● **Activity**
Find "Instruction: Place a", then copy its line and every later line of the entries exactly through the end, leaving all pictures out.

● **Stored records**

-*-*-

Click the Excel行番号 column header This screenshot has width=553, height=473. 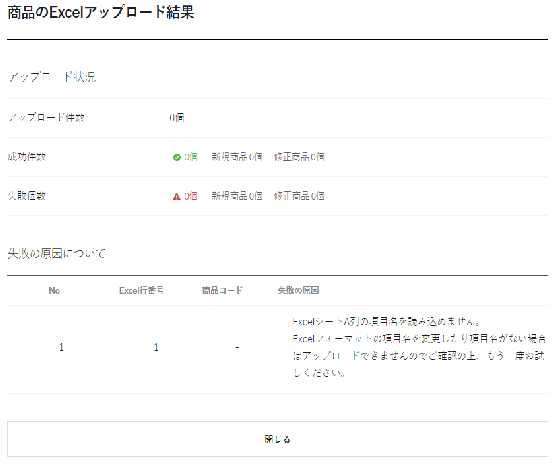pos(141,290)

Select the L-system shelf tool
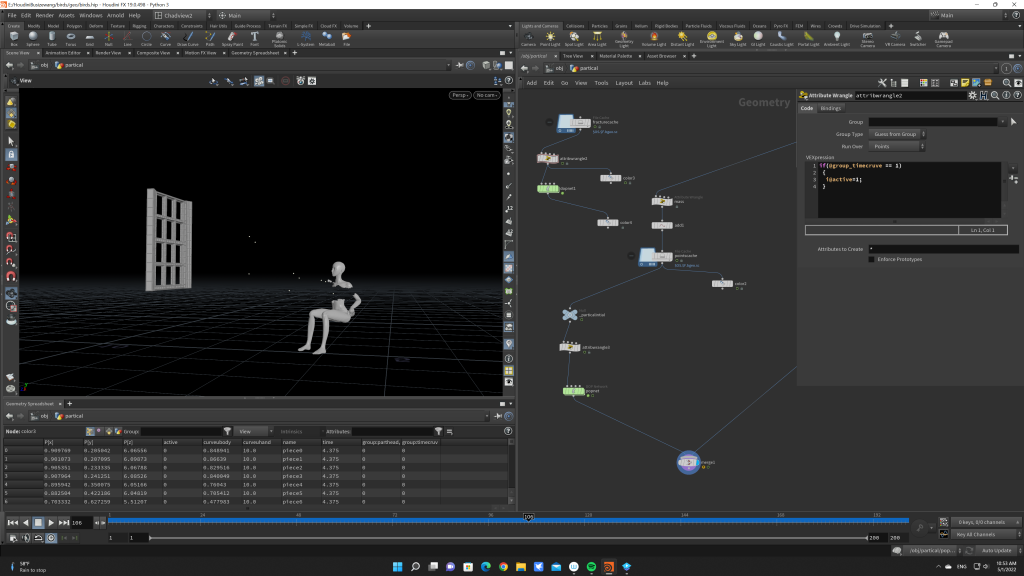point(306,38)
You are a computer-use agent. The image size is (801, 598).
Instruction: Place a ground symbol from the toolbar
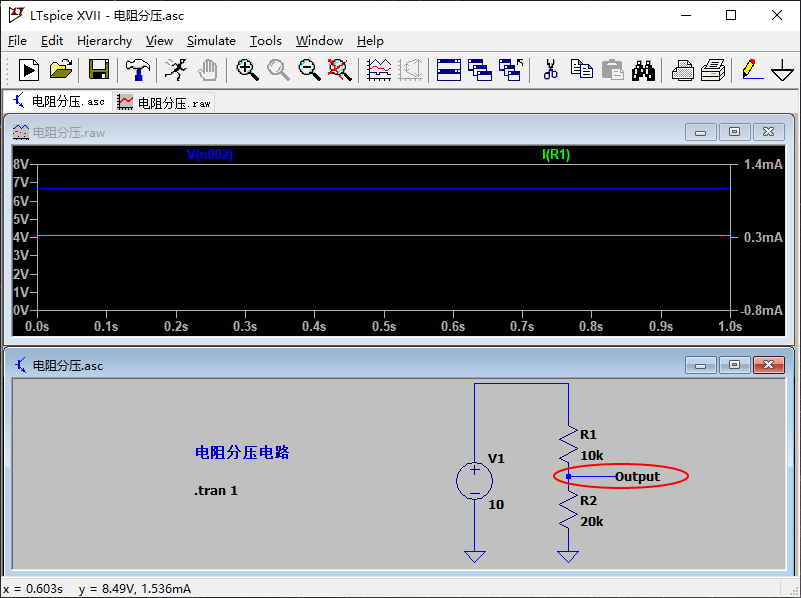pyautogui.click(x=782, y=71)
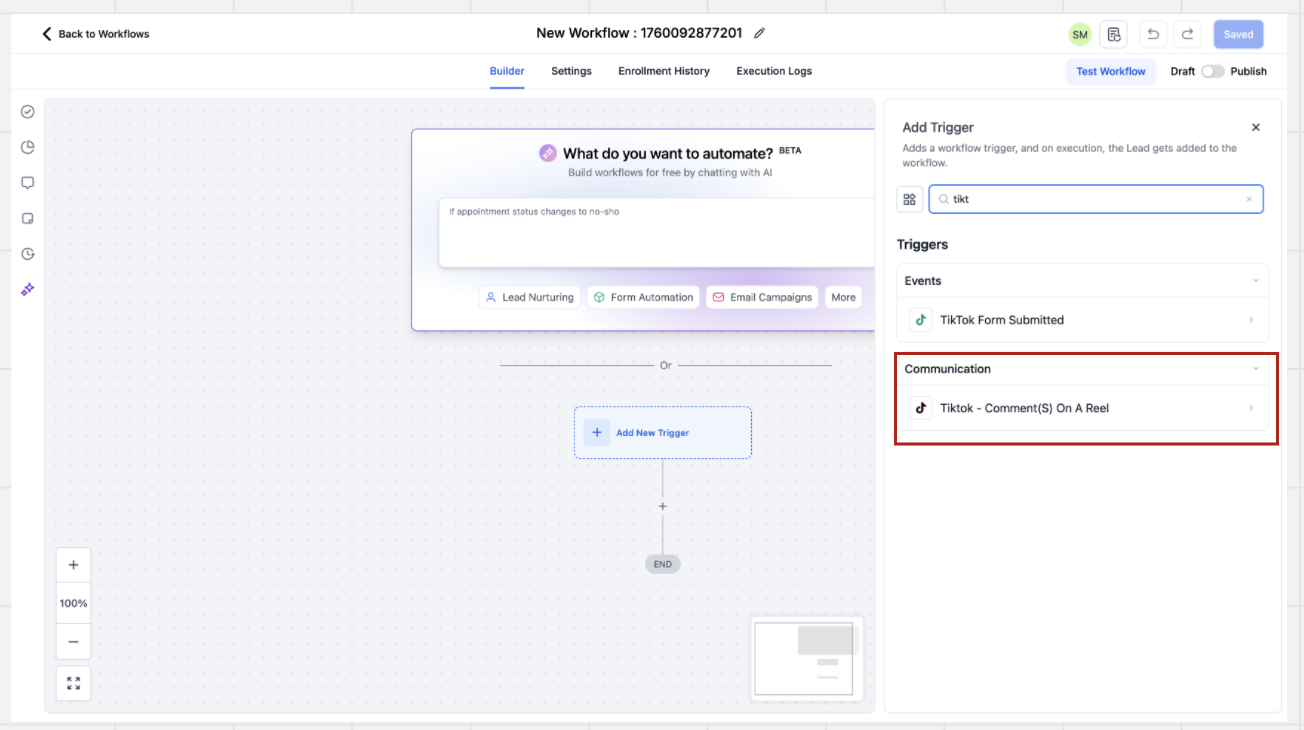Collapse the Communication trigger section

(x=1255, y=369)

-*-*-

● **Result**
Instruction: Place a ground symbol from the toolbar
pyautogui.click(x=782, y=71)
Collapse the Communication trigger section

(x=1255, y=369)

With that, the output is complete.